Your instructions: For the entries below, print exactly the lines between the line holding "[Buza Caperuza 2 (2011) Latino] (33, 2086)" and the line holding "Buza Caperuza 2 (2011) Latino (40, 2098)", inclusive, and nothing else.

Record excerpts below:

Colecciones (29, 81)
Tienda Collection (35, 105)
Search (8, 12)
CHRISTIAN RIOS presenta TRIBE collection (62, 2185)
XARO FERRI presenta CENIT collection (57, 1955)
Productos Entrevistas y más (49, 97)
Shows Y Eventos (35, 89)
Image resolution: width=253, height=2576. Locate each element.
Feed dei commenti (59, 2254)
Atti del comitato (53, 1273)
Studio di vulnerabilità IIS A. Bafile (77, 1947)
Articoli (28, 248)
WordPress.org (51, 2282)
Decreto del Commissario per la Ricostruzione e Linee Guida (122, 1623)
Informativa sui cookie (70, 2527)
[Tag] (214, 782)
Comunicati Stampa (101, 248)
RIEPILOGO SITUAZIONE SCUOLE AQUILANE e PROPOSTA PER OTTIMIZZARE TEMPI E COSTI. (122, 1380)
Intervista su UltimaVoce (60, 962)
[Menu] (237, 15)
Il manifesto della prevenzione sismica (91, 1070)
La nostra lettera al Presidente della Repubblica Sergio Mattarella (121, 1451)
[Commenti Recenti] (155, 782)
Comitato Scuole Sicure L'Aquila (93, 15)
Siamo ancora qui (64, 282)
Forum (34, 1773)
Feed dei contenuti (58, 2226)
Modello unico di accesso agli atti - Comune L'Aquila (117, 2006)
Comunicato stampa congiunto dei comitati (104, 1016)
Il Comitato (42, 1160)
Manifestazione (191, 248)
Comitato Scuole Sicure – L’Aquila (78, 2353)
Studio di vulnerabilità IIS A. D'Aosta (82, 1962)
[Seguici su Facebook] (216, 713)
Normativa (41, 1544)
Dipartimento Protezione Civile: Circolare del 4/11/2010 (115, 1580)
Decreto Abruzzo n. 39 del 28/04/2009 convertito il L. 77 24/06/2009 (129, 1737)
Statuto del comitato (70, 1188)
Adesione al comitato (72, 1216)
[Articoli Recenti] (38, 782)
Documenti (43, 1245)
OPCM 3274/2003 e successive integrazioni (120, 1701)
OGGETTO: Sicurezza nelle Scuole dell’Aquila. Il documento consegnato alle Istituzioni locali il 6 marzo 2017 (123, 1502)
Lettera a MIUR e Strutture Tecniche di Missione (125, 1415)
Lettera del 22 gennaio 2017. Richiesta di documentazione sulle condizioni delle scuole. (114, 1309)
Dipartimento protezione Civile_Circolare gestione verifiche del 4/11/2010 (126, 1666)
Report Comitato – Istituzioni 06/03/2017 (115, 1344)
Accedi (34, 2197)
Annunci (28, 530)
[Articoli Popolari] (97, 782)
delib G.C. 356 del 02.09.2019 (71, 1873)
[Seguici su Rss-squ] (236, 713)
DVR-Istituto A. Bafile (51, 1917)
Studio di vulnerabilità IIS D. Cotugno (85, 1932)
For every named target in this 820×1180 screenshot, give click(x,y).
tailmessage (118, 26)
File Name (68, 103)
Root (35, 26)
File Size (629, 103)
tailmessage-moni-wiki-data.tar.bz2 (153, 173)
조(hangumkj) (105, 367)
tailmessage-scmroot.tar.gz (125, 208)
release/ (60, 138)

End of Record excerpts.
Record excerpts below:

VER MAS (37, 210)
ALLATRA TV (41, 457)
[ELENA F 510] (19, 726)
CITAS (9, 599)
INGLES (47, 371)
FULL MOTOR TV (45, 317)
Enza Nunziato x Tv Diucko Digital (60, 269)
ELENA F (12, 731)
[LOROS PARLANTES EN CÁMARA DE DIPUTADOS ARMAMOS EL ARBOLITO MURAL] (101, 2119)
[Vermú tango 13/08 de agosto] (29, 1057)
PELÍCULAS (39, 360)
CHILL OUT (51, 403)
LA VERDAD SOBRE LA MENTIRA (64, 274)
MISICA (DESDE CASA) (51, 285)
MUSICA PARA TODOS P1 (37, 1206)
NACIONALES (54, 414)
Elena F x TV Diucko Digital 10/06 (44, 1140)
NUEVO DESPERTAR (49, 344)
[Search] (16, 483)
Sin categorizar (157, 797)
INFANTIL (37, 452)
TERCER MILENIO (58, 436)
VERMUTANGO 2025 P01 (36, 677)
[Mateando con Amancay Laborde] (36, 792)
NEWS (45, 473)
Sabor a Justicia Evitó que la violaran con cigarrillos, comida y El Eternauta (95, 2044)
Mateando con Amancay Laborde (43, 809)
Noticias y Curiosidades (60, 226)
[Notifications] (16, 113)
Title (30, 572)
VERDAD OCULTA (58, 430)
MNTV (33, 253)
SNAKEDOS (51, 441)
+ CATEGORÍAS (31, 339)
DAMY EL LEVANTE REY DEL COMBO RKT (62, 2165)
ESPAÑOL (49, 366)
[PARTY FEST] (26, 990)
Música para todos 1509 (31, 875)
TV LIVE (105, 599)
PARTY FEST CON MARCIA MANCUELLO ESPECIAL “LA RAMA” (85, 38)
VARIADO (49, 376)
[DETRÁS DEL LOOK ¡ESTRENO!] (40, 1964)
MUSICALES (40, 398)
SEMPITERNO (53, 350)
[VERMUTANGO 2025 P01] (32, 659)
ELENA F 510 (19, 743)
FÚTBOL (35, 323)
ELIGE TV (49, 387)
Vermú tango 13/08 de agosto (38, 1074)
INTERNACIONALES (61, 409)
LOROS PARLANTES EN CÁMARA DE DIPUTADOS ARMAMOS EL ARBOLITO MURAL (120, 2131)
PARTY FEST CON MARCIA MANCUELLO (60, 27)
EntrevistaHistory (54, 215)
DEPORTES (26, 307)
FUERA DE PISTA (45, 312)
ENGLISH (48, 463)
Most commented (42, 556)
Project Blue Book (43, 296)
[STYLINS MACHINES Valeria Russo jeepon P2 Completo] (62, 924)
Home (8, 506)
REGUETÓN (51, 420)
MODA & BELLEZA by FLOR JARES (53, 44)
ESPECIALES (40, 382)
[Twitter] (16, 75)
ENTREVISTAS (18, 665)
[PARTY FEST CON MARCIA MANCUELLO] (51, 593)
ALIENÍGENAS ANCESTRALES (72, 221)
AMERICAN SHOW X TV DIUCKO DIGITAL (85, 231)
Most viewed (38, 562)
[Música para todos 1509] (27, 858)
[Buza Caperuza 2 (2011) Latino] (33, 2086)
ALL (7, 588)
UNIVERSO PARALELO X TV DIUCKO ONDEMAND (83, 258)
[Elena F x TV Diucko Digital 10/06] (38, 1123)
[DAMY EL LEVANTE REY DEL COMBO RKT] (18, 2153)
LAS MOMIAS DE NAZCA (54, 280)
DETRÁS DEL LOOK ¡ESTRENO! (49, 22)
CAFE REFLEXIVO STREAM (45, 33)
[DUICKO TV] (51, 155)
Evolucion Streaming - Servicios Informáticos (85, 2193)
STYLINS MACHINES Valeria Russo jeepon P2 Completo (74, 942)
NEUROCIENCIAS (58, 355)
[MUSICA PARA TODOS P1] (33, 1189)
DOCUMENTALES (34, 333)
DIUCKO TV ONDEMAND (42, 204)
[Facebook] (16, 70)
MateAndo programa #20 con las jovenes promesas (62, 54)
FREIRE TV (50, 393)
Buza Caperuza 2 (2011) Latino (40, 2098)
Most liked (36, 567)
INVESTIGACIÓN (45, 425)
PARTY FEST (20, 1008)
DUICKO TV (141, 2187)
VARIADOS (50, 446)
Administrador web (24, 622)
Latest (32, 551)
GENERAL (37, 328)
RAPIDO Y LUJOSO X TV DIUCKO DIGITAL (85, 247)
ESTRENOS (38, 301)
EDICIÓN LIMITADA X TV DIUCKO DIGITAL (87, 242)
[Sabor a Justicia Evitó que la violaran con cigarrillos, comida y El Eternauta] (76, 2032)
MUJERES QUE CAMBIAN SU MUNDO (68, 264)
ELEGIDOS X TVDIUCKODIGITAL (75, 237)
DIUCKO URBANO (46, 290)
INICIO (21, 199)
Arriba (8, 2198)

End of Record excerpts.

The completed task:
[Buza Caperuza 2 (2011) Latino] (33, 2086)
ALL (7, 588)
UNIVERSO PARALELO X TV DIUCKO ONDEMAND (83, 258)
[Elena F x TV Diucko Digital 10/06] (38, 1123)
[DAMY EL LEVANTE REY DEL COMBO RKT] (18, 2153)
LAS MOMIAS DE NAZCA (54, 280)
DETRÁS DEL LOOK ¡ESTRENO! (49, 22)
CAFE REFLEXIVO STREAM (45, 33)
[DUICKO TV] (51, 155)
Evolucion Streaming - Servicios Informáticos (85, 2193)
STYLINS MACHINES Valeria Russo jeepon P2 Completo (74, 942)
NEUROCIENCIAS (58, 355)
[MUSICA PARA TODOS P1] (33, 1189)
DOCUMENTALES (34, 333)
DIUCKO TV ONDEMAND (42, 204)
[Facebook] (16, 70)
MateAndo programa #20 con las jovenes promesas (62, 54)
FREIRE TV (50, 393)
Buza Caperuza 2 (2011) Latino (40, 2098)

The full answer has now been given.